Fork me on GitHub
#datomic
<
2018-04-25
>
cjohansen05:04:01

@rboyd in project.clj:

cjohansen05:04:05

:repositories {“” {:url “”
                                   :username [:gpg :env/datomic_username]
                                   :password [:gpg :env/datomic_password]}}

👏 4
cjohansen05:04:33

then set DATOMIC_USERNAME and DATOMIC_PASSWORD in your CircleCI environment variables

cjohansen05:04:32

(Build settings -> environment variables)

val_waeselynck10:04:58

For those who worry about GDPR: this Gist demonstrates an alternative to Excision for erasing data from Datomic. Hope this helps, feedback welcome. https://gist.github.com/vvvvalvalval/6e1888995fe1a90722818eefae49beaf

👍 4
😞 8
octahedrion15:04:07

count me among those worried

val_waeselynck15:04:42

@octo221 I take it you are not happy with this solution?

octahedrion15:04:56

it's at least a solution

4
octahedrion15:04:01

but I don't understand why cloud doesn't support excision since it's such an important feature

octahedrion15:04:15

given that on-prem does

val_waeselynck15:04:59

Neither do I. I will soon publish an article which should help alleviate the lack of Excision on Cloud.

octahedrion15:04:24

have you thought about the possibility of using multiple DBs as an alternative too ?

octahedrion15:04:36

a db per user

val_waeselynck15:04:48

No, my approach is rather a complementary mutable KV store, turns out you can get a loooong way with that.

octahedrion15:04:53

oh wait i just saw another thead on that!@

octahedrion15:04:10

hmm i want datomic only

robert-stuttaford10:04:28

@val_waeselynck what’s the biggest database you’ve used this on?

val_waeselynck10:04:57

@robert-stuttaford BandSquare's, about 500k txes and 37M datoms, took about 4 hours to complete on dev storage on my local machine (note that this does not mean 4 hours of downtime).

val_waeselynck10:04:44

Note that pipelining could theoretically used to speed things up (as soon as you're confident there won't be errors), but I could not get it to work.
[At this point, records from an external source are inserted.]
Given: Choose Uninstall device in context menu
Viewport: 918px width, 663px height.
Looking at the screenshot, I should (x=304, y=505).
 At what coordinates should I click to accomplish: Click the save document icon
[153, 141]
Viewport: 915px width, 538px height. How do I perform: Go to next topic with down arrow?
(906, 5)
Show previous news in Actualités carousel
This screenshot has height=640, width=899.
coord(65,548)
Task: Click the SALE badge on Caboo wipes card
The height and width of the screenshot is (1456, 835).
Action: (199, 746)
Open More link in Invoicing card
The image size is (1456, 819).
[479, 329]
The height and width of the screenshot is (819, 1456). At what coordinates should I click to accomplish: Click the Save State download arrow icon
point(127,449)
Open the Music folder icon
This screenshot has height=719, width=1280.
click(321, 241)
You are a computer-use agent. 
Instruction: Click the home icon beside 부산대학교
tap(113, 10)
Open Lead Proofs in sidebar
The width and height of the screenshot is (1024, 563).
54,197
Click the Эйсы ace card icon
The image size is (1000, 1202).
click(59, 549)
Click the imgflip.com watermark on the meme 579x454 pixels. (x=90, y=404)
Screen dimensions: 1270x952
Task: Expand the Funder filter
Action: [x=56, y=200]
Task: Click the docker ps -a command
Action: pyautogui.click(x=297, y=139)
Unfortunately, I suspect this is a Datomic concurrency bug, but have not worked yet though a minimal repro.

robert-stuttaford10:04:54

i think it’s important to mention the implications on your gist, @val_waeselynck that this is a much slower process than excision - similar to replacing an engine in a car, rather than removing a tiny piece while it’s driving

robert-stuttaford10:04:16

i wonder how long it’d take to process our 72,891,554 txes

val_waeselynck14:04:54

From my measurements, you probably won't do better than 30k tx/min

dominicm12:04:29

Why do this, if it's slower than excision?

val_waeselynck12:04:55

@U09LZR36F I tried to explain it in the Gist - please tell me if it's not clear?

dominicm12:04:56

Sorry, I should have read the gist closer, you're right, thank you

cjohansen12:04:26

My intention for new systems is to try to avoid this problem by designing around it - using multiple databases

val_waeselynck12:04:28

Sure, on the other hand you may not always get things right upfront 🙂 (I know I haven't) in which case you will probably need a safety net

dominicm12:04:39

@U9MKYDN4Q you mean a mutable one for personal data?

cjohansen12:04:48

Possibly, but not necessarily. Could also be interesting to use multiple datomic databases - maybe even a database per user + one that has all the interconnections. Won’t work in all circumstances though

4
dominicm12:04:28

Deploying a transactor per-user sounds expensive (in hardware)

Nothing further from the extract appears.